How long was Stairs in the bigs? He was drafted by the Expos, and broke in north of the border, where he was born, just another jewel of the best farm system in baseball during my lifetime. His best season was at age 31 in Oakland, where he had a .258 / 38 / 102 year in one of the worst hitters parks in the world; it speaks volumes to his life that as soon as he was with an organization that valued him properly, they sold him off before they had the pitching to go on a playoff run. He was only a full-time player for ten of those years, and not since 2006. Most of his time as a regular was spent on terrible teams, in front of meager crowds, far away from the playoff glare. He leaves with a solid .832 career OPS, and looked for all the world to be one of those classic underrated guys that teams never actually win with, because all of their positives are in a few narrow places. The kind of guys who are never really remembered.

And then, of course, Providence, God, Fate or Yahweh intervened for him, and he did this. Sorry the video isn't better, btu that's MLB for you.



That home run didn't win the NLCS for the Phillies against the Dodgers, and it didn't end Jnathan Broxton's career. That home run didn't win the series against the Rays, or make Cole Hamels unhittable, or Brad Lidge perfect.

It only seemed that way.

Because honestly, when a human basset hound like Stairs has his Elvis moment of perfection, the sense of White Hot Destiny can not be denied. Like Boston Fan with his interminable stories of the Dave Roberts Steal (more on that in another post tonight), we all knew the team was going to win after Stairs ended Broxton, merely the best closer in baseball that year, in a park he never lost in.

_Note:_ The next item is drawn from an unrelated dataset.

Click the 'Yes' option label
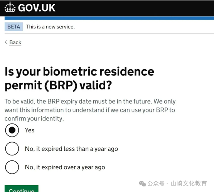 [30, 130]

Many people wondered why Stairs didn't retire after that, but going out on top is not the way of a grinder like Stairs; you don't pick your exit and leave like a suicide, you fight for each breath and paycheck. He scraped through 2009 on Charlie Manuel's bench, hitting under .200, but having a small heroic moment against Broxton again in the 2009 series, drawing a walk in the middle of a rally. In 2010 he dropped weight and had a surprisingly useful year in the Petco silo, but 2011 was little joy or production in DC, where all beloved athletes go to die. When they released him, that was it.

Matt Stairs didn't retire; Matt Stairs *was* retired. Like any other working stiff.

There's a reason why guys like Stairs are beloved by the real fans, and why his moon shot against Broxton brings tears to the eyes. It's because every ordinary guy that ever watched a game while dreaming of playing themselves can imagine himself in that Stairs uniform. It's because he never put himself above the game, had drama about his employment, took himself too seriously or seemed to complain about living the dream life of an MLB player, even at the end of the bench. He was not who we dreamed ourselves to be, but how we imagined ourselves, when we considered what that might actually look like.

19 seasons. 13 teams. 43 years. One perfect moment. And one career where every drop of juice and utility was squeezed out.

Sometimes grinders can be perfect, too.